Architizer News
Zaha Hadid Shortlisted for Iraqi Parliament Building Project
January 23, 2012

45-meter tall columns, remnants of Saddam Hussein’s stalled super-mosque. The architects may choose to keep or do away with them. Photo via
Zaha Hadid Architects is in the running for the bid to design the $1 billion Iraqi Parliament building in Baghdad, the city of the architect’s birth. The project would be Hadid’s second in her native country, the other being the new headquarters for the $500 million Central Bank of Iraq, which the firm was commissioned in 2010. According to BD Online, the full shortlist includes British firm Assemblage and Iraqi practice Al-Khan in collaboration with Canadian Adamson, plus U.A.E. contender Dewan Architects & Engineers. Located in the center of the city on the ruins of the Al Muthana airport, where Saddam Hussein had began building what would have been the world’s largest mosque, the site’s high visibility will necessitate, in the words of Assemblage director Peter Besley, “an international landmark” deeply regional in design. So does that discount silly shapes and naive symbolic forms? Probably not.
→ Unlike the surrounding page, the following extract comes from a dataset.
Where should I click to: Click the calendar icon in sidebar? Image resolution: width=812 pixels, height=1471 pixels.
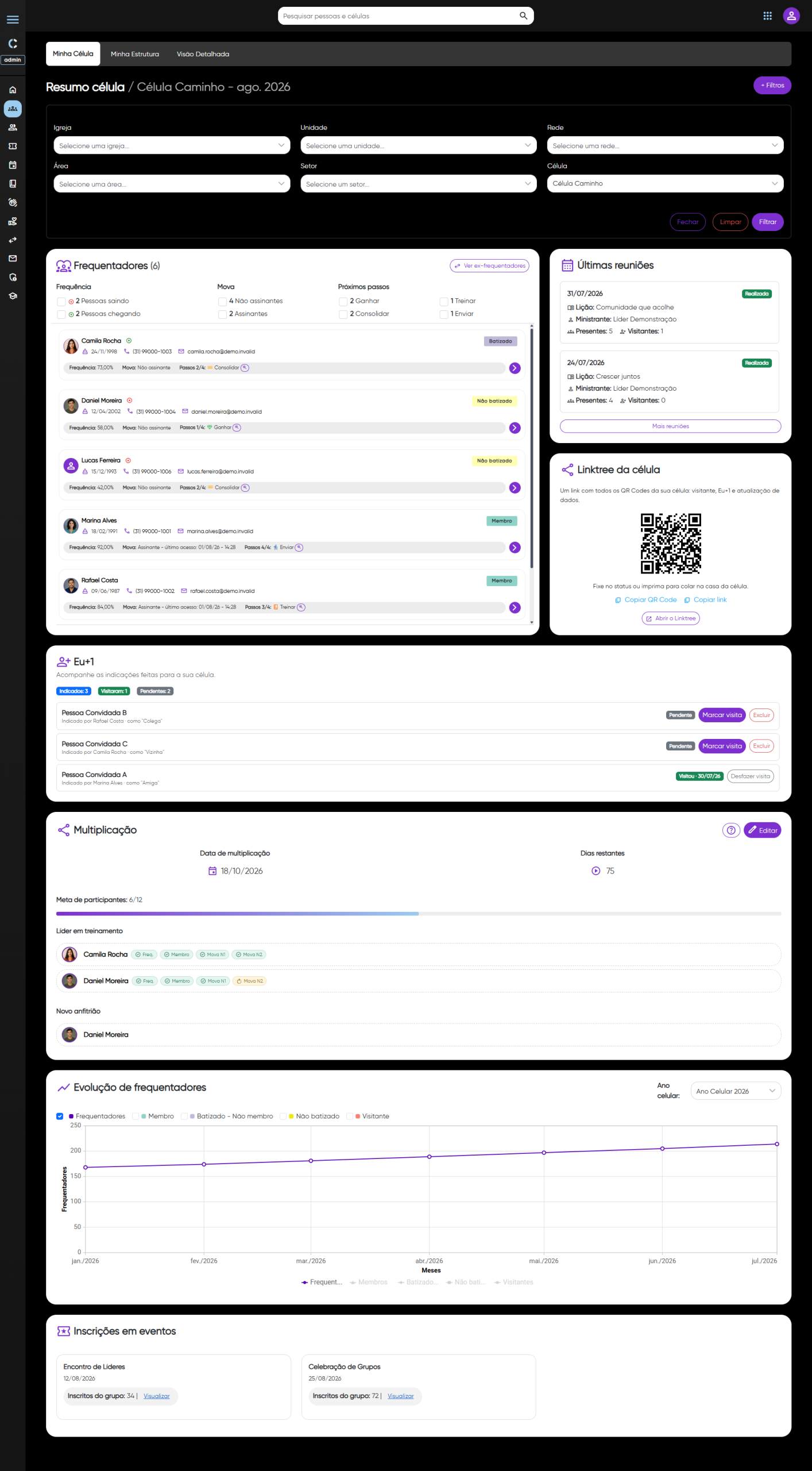pos(13,165)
The designs are due in July, with an international jury to select the winner by the end of the year. At stake is more than the parliament bid, however, which is itself just part of country’s postwar rebuilding program. The contest’s winner will be awarded further commissions, including new hotels, infrastructure, and public parks, not too mention a masterplan of the urban center that will definitively reshape the Iraqi capital to come. Our (half-serious) grudge with Zaha aside, we hope she gets this one.